● PAGE EXTRACT
#####

Even more to support that theory:
I encoded a 16:9 mp4 from the 16:9 avi, using MeGUI. The mp4 displays as 4:3 on BOTH PC's (while the avi source only displays wrong on the first). So it seems the first PC which is seeing the 16:9 source wrong is actually encoding a true 4:3 output based on its "misinterpretation"? -
I can explain the h.264 and .mp4
It's always assumed to be 1:1 pixel aspect ratio unless otherwise specified. Your choice is either encode & resize to 1:1, or use aspect ratio signalling in either a) the container (e.g. .mp4 or .mkv), or b) encoded into the stream using --sar x:y for the dimensions of the pixels
e.g. for a NTSC 720w 480h 16:9 anamorphic encode:
Display Aspect Ratio = Frame Aspect Ratio x Sample Aspect Ratio (same thing as --sar , or pixel aspect ratio)
16/9 = 720/480 x 32/27
so you would enter --sar 32:27 in the command line, which is the non-square pixel w/h dimension
The other container method is easy. You just set it to display as whatever you want. For .mp4 you would use YAMB as the mp4box gui, and enter the sar (its called the par in this case, but means the same thing)

#####

● DATA PROVIDED
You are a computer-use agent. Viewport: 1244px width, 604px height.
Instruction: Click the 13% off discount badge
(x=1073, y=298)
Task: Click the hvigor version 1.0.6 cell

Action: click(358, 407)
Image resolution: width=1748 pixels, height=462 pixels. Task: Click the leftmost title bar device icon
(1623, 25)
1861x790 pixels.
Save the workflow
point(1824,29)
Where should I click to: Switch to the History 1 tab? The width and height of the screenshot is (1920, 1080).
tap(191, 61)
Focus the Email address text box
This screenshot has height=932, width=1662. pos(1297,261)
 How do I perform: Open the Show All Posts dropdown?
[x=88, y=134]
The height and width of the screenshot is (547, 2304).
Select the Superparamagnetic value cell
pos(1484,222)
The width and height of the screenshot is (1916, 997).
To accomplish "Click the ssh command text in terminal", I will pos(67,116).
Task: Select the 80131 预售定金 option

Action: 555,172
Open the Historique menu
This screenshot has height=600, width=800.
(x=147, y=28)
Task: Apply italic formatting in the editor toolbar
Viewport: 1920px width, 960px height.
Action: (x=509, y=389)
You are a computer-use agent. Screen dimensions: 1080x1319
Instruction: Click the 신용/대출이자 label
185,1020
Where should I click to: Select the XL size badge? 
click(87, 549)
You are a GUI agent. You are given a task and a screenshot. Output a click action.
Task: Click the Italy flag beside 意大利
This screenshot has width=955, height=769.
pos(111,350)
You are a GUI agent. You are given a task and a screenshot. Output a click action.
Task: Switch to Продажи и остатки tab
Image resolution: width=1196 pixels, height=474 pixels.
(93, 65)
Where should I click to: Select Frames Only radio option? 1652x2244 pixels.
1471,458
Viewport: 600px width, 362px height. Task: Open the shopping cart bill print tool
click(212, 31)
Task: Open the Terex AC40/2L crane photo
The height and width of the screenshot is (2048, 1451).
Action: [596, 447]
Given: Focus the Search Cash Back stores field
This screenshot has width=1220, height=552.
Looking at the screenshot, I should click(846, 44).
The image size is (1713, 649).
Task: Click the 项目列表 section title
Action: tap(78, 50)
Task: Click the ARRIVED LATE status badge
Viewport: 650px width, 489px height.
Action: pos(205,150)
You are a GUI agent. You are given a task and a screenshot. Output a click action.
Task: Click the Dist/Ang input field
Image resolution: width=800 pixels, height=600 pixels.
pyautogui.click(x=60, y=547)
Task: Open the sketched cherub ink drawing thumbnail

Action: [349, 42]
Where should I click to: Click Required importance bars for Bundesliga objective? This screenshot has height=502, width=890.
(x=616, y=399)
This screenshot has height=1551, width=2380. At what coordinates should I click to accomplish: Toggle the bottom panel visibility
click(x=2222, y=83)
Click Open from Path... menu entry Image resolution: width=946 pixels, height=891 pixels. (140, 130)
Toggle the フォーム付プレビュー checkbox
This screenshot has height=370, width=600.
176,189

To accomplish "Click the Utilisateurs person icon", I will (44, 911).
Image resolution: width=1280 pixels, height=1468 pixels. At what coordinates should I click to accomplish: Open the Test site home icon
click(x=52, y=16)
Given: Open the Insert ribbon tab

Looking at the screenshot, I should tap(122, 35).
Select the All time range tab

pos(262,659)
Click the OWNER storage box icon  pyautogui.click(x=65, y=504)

#####

● WHAT IS ASKED
1 – In the aspect ratio post, what value does it say to enter with --sar for an NTSC 720w 480h 16:9 anamorphic encode?
2 – Rewrite the aspect ratio post from "Even more to" up to and including "pixel aspect ratio)", putting "HandBrake" in place of "MeGUI".

● TASK SOLUTIONS
1 – 32:27

2 –
Even more to support that theory:
I encoded a 16:9 mp4 from the 16:9 avi, using HandBrake. The mp4 displays as 4:3 on BOTH PC's (while the avi source only displays wrong on the first). So it seems the first PC which is seeing the 16:9 source wrong is actually encoding a true 4:3 output based on its "misinterpretation"? -
I can explain the h.264 and .mp4
It's always assumed to be 1:1 pixel aspect ratio unless otherwise specified. Your choice is either encode & resize to 1:1, or use aspect ratio signalling in either a) the container (e.g. .mp4 or .mkv), or b) encoded into the stream using --sar x:y for the dimensions of the pixels
e.g. for a NTSC 720w 480h 16:9 anamorphic encode:
Display Aspect Ratio = Frame Aspect Ratio x Sample Aspect Ratio (same thing as --sar , or pixel aspect ratio)